俺達は安そうな旅館に部屋をとり、路地の奥にあった居酒屋でビールを飲んだ。魚は旨く、夜風は熱かった。旅館は貧しいつくりで、俺達以外に客も無かったが、年老いた主人が独りで部屋の支度をする様は、妙な清々しさを漂わせていた事を覚えている。玄関を入るとすぐに、巨大な姿見と柱時計が掛けてある宿だ。段々と薄れていた記憶が甦り、俺は今や独りでその宿の方角へ足を向ける。谷津子はもうここには居ない。あれからもうどれくらいの時間が経ったのだろう。別れる間際にあいつは『死にさえしなければ、またいつだって会える』と言った。俺はそれを信じていた。でもそれももう駄目だ。無茶苦茶だ。死んでしまったらもう何も出来ないのだ。

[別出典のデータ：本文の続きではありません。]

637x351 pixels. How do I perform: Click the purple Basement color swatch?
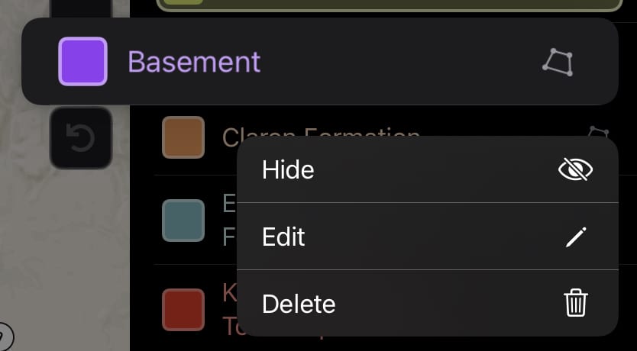tap(82, 61)
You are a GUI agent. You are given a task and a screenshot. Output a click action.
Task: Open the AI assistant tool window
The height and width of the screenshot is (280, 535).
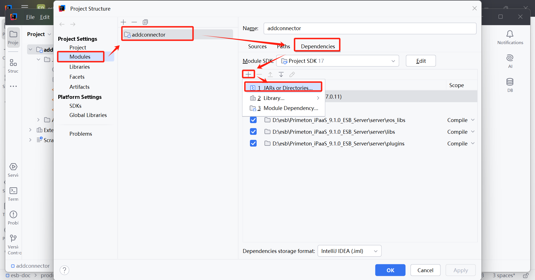tap(510, 61)
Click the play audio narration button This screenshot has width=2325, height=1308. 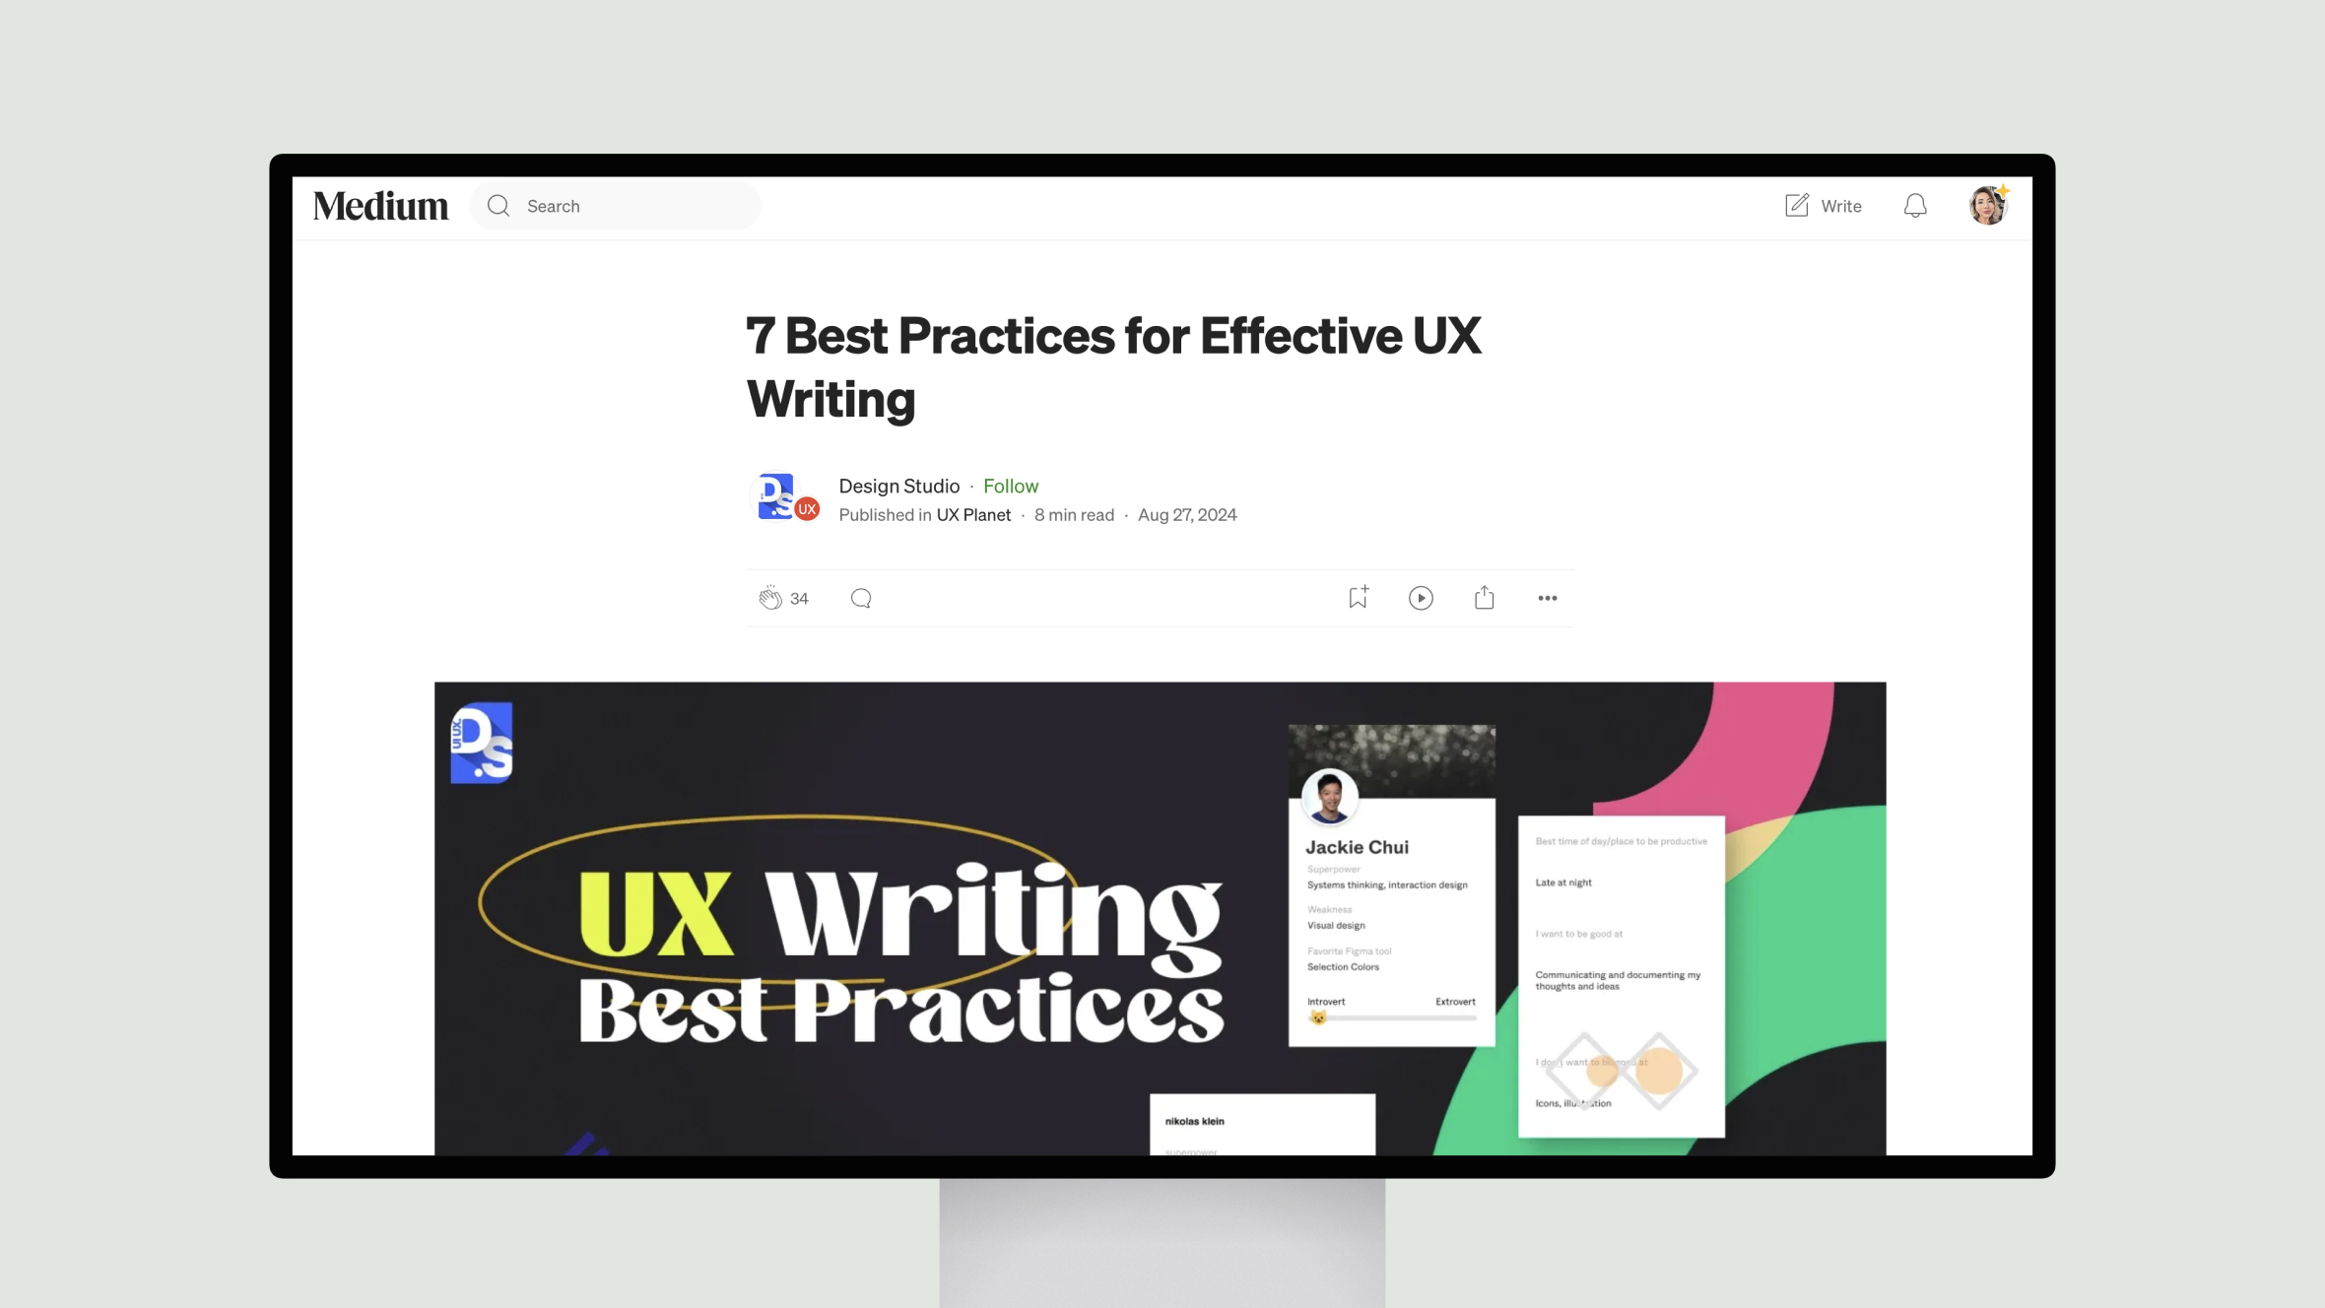(1420, 597)
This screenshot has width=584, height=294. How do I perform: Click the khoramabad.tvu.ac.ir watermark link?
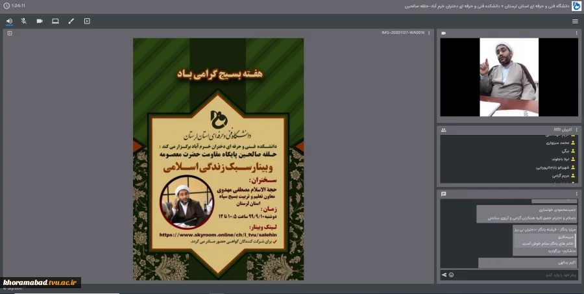click(x=40, y=282)
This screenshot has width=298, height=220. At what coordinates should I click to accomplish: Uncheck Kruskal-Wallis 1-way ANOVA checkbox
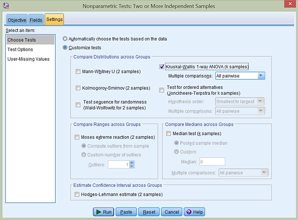coord(161,67)
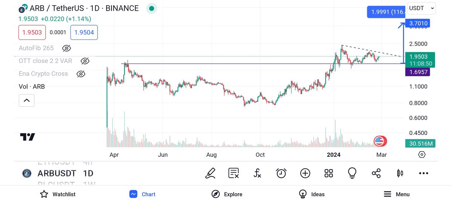Change chart type with candlestick icon
This screenshot has height=203, width=452.
click(x=400, y=173)
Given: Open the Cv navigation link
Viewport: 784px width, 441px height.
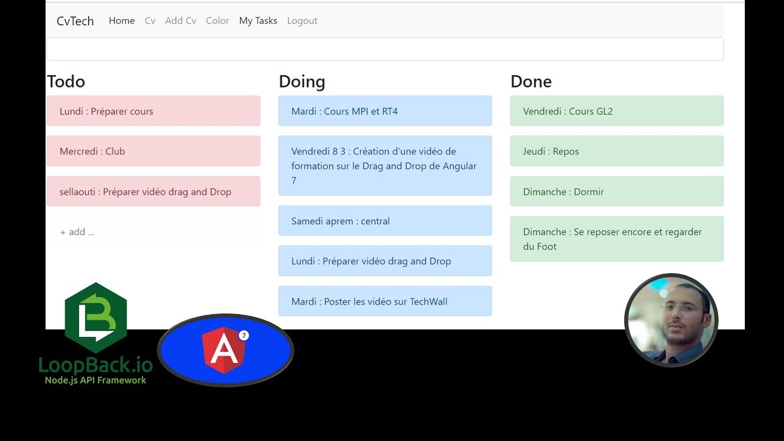Looking at the screenshot, I should tap(150, 21).

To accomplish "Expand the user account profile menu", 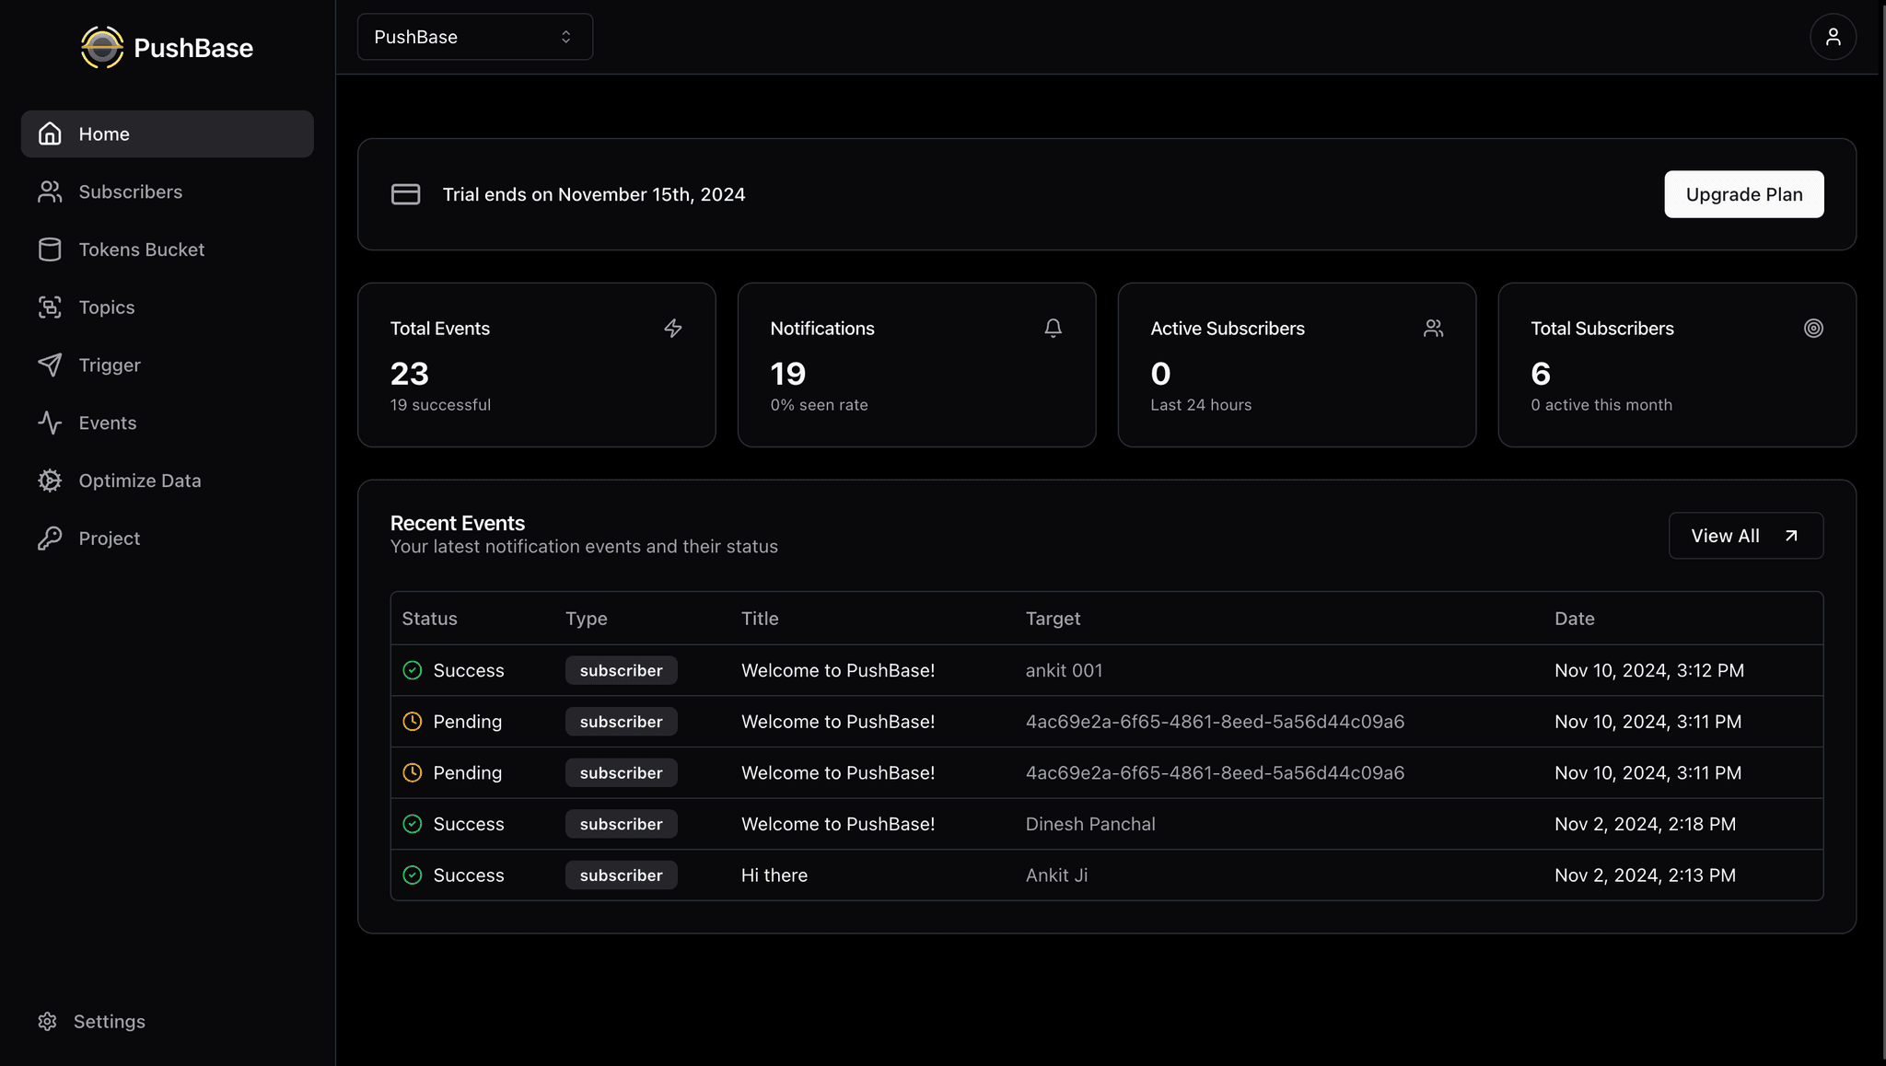I will 1833,36.
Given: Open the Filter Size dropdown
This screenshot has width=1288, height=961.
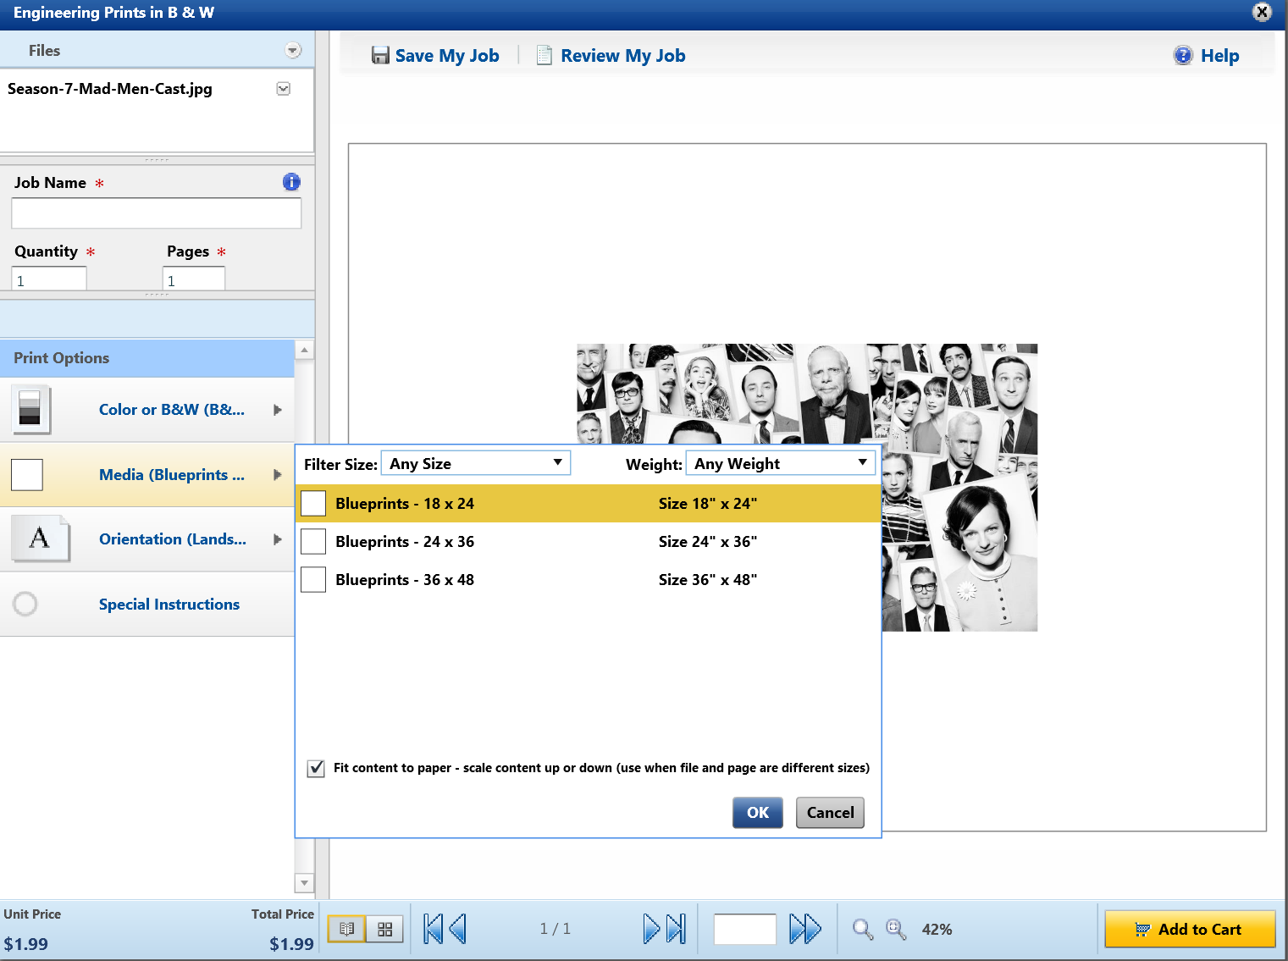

そう、あのライトバンが停めてある、元商店の角を左に曲がればそこが俺と谷津子の泊まったあの素敵な旅館だ。この商店も今では店を閉ざしている。しかし昔は木材で嵌めてあった窓枠が、アルミサッシに取り替えてあるところを見ればまだ人は住んでいるのだろう。屋内からは歌謡曲のイントロらしき部分も漏れ聴こえている。
しかし俺は知っている。もうこの角を左に曲がっても、あの旅館はそこには無いだろう。姿見も柱時計も、もう見ることは無いだろう。例えそこに家があったにしても、もうあの年老いた主人は居ないし、扉は固く閉ざされたままなのだ。その先の路地にあった居酒屋も、もうとっくに廃業してしまった。夜になれば風はますます冷たく、大角の住人は皆その冷たさに耐え忍ぶようにして歯を食いしばって眠る。俺がいま、行った事も無い大角という田舎町を旅するきっかけともなった、谷津子のことを思う度にそうするように。
というわけで、俺はまだ大角に行った事も無いし、今後房総半島を旅してみる気もさらさら無い。